Puzzled, Blaine went along with her.
TWENTY
Harriet settled herself resolutely and comfortably in her chair as they waited for their orders.
“Now tell me all about it,” she demanded. “What happened in that town? And what has happened since? How did you get in that hospital room?”
“Later,” Blaine objected. “There’ll be time later on to tell you all of that. First tell me what is wrong with Godfrey.”
“You mean him staying back in the room to think?”
“Yes, that. But there is more than that. This strange obsession of his. And the look in his eyes. The way he talks, about men going to the stars to save their souls. He is like an old-time hermit who has seen a vision.”
“He has,” said Harriet. “That is exactly it.”
Blaine stared.
“It happened on that last exploratory trip,” said Harriet. “He came back touched. He had seen something that had shaken him.”
“I know,” said Blaine. “There are things out there . . .”
“Horrible, you mean.”
“Horrible, sure. That is part of it. Incomprehensible is a better word. Processes and motives and mores that are absolutely impossible in the light of human knowledge and morality. Things that make no sense at all, that you can’t figure out. A stone wall so far as human understanding is concerned. And it scares you. You have no point of orientation. You stand utterly alone, surrounded by nothing that was ever of your world.”
“And yet you stand up to it?”
“I always did,” said Blaine. “It takes a certain state of mind — a state of mind that Fishhook drills into you everlastingly.”
“With Godfrey it was different. It was something that he understood and recognized. Perhaps he recognized it just a bit too well. It was goodness.”
“Goodness!”
“A flimsy word,” said Harriet. “A pantywaist of a word. A sloppy kind of word, but the only word that fits.”
“Goodness,” Blaine said again, as if he were rolling the word about, examining it for texture and for color.
“A place,” said Harriet, “where there was no greed, no hate, no driving personal ambition to foster either hate or greed. A perfect place with a perfect race. A social paradise.”
“I don’t see . . .”
“Think a minute and you will. Have you ever seen a thing, an object, a painting, a piece of statuary, a bit of scenery, so beautiful and so perfect you ached when you looked at it?”
“Yes. A time or two.”
“Well, then — a painting or a piece of statuary is a thing outside the human life, your life. It is an emotional experience only. It actually has nothing at all to do with you yourself. You could live very well the rest of your life if you never saw it again, although you would remember it every now and then and the ache would come again at the memory of it. But imagine a form of life, a culture, a way of life, a way you, yourself could live, so beautiful that it made you ache just like the painting, but a thousandfold more so. That’s what Godfrey saw, that is what he talked with. That is why he came back touched. Feeling like a dirty little boy from across the tracks looking through the bars into fairyland — a real, actual, living fairyland that he could reach out and touch but never be a part of.”

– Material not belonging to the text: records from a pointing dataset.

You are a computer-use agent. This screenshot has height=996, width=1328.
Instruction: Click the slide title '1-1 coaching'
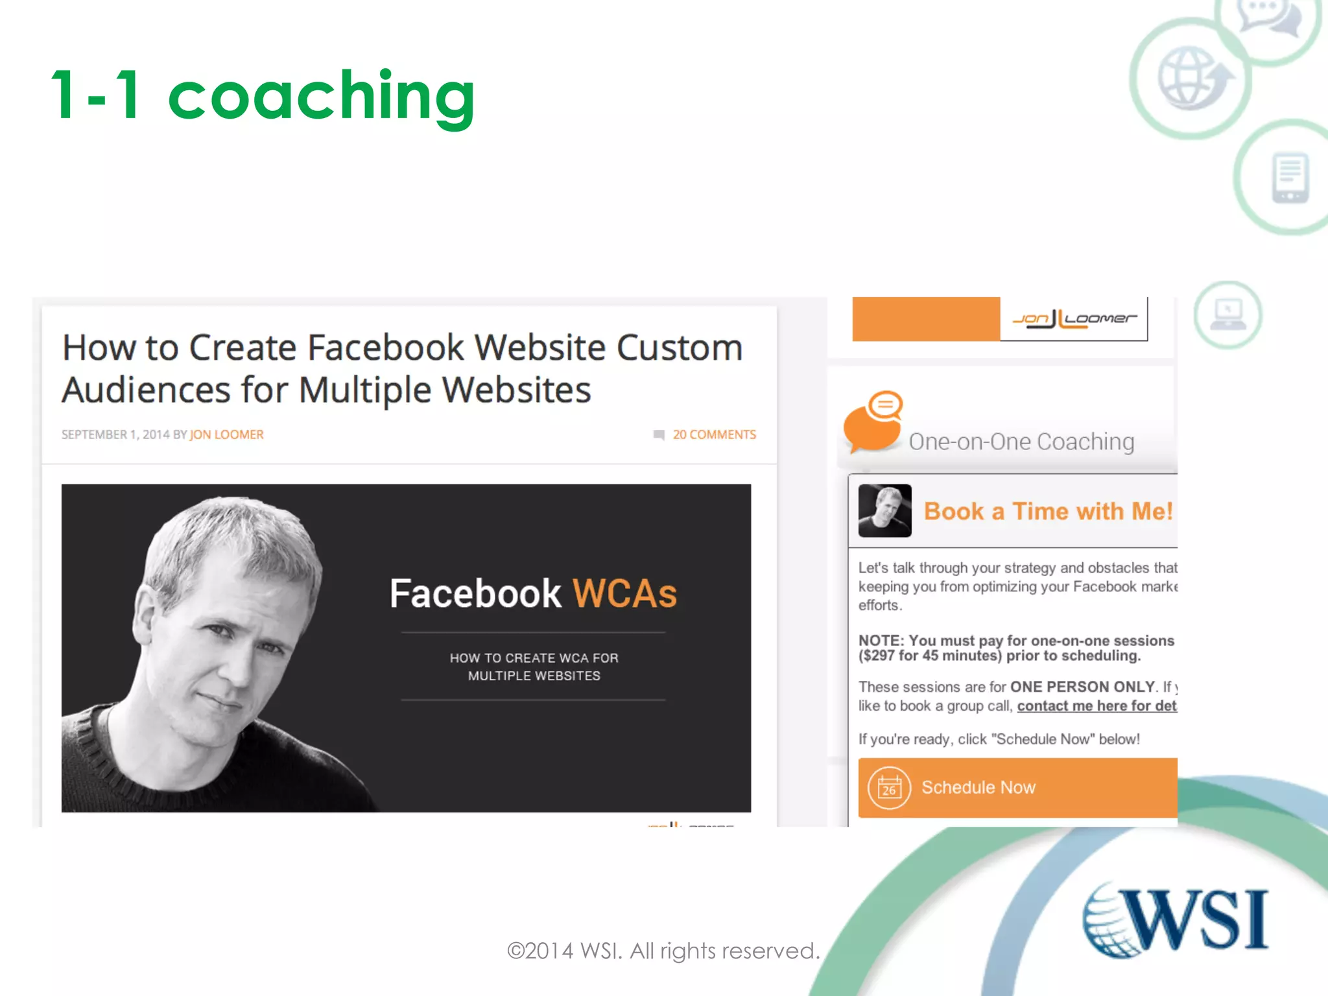tap(263, 96)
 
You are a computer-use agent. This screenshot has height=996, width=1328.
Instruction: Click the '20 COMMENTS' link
tap(714, 434)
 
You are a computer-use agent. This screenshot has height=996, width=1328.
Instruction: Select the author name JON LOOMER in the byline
tap(226, 434)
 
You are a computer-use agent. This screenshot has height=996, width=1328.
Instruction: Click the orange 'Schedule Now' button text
tap(978, 787)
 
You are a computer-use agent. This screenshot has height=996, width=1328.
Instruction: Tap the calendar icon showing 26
tap(889, 788)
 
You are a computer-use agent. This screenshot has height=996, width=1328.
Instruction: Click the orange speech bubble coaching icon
tap(873, 421)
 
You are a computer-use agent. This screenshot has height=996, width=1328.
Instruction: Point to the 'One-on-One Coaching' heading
tap(1021, 442)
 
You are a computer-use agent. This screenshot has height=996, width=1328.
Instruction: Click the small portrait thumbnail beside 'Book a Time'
tap(884, 511)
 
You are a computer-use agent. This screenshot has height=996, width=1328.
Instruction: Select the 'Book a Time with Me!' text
tap(1048, 511)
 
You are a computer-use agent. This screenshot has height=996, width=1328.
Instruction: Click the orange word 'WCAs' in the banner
tap(624, 593)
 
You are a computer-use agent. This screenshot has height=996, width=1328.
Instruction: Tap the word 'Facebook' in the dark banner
tap(475, 593)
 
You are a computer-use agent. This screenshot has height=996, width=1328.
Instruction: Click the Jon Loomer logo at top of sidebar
tap(1074, 318)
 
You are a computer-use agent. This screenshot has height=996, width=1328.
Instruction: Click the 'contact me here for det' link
tap(1097, 706)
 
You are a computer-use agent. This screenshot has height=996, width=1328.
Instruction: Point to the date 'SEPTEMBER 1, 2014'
tap(115, 434)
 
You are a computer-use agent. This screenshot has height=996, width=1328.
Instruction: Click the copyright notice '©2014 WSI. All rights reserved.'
tap(663, 951)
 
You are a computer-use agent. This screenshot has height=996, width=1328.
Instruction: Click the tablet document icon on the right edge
tap(1290, 177)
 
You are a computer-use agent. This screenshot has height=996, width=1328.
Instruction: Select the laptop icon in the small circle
tap(1227, 315)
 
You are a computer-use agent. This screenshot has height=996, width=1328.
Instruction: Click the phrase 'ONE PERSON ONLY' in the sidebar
tap(1082, 687)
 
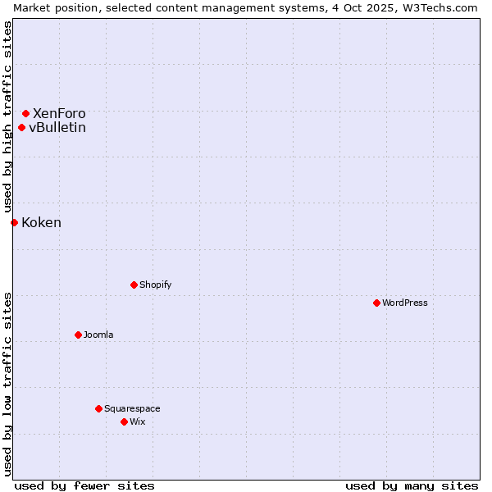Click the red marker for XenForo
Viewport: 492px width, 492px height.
pos(25,113)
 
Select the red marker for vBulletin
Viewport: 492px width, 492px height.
pos(21,127)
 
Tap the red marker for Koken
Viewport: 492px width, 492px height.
pos(14,222)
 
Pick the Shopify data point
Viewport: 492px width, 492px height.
pos(134,285)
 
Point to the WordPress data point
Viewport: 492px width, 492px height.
pos(376,303)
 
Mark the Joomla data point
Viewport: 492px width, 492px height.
pos(78,335)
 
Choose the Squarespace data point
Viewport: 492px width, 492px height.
pos(98,408)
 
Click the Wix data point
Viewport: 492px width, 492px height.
pos(124,421)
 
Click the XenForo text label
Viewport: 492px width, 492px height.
pos(59,113)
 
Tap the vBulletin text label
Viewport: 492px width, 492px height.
pos(57,127)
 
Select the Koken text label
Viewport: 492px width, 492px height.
pos(41,222)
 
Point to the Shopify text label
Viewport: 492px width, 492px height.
pos(156,285)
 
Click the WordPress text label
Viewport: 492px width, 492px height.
pos(405,303)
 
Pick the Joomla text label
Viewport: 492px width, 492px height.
pos(98,335)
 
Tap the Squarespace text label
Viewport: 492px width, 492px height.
pos(132,408)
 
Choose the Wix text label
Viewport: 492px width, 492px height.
pos(138,421)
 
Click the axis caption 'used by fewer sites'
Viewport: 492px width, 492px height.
pos(84,485)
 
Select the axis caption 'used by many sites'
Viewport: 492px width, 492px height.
pos(412,485)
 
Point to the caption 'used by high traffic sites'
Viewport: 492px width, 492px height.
pos(7,117)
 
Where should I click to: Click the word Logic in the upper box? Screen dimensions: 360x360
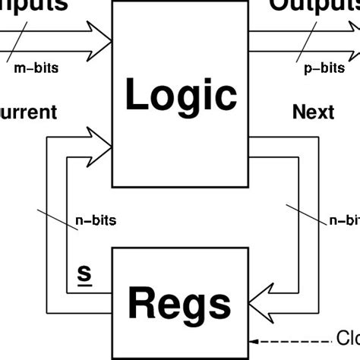click(181, 96)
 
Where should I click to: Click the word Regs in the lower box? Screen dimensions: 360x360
click(179, 303)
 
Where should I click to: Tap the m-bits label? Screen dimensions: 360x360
click(36, 68)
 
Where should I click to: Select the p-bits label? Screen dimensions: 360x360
click(324, 68)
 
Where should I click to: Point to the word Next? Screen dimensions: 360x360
click(313, 112)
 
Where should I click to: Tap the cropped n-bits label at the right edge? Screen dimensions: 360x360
click(344, 221)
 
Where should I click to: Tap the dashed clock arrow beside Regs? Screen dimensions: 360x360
click(289, 339)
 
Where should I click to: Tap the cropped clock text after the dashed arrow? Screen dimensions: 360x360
click(348, 339)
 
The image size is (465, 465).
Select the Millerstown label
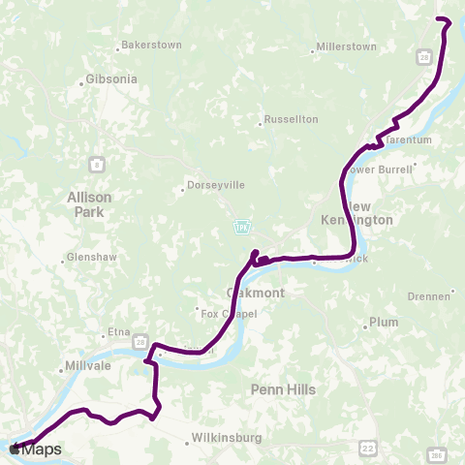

Blaine drew in a long breath and slowly let it out.
“So that is it,” he said. “That is what he wants.”
“Wouldn’t you?”
“I suppose. If I had seen it.”
“Ask Godfrey. He will tell you. Or, come to think of it, don’t ask him. He’ll tell you anyhow.”
“He told you?”
“Yes.”
“And you are impressed?”
“I am here,” she said.
The waitress came with their orders — great sizzling steaks, with baked potatoes and a salad. She set a coffee bottle in the center of the table.
“That looks good,” said Harriet. “I am always hungry. Remember, Shep, that first time you took me out?”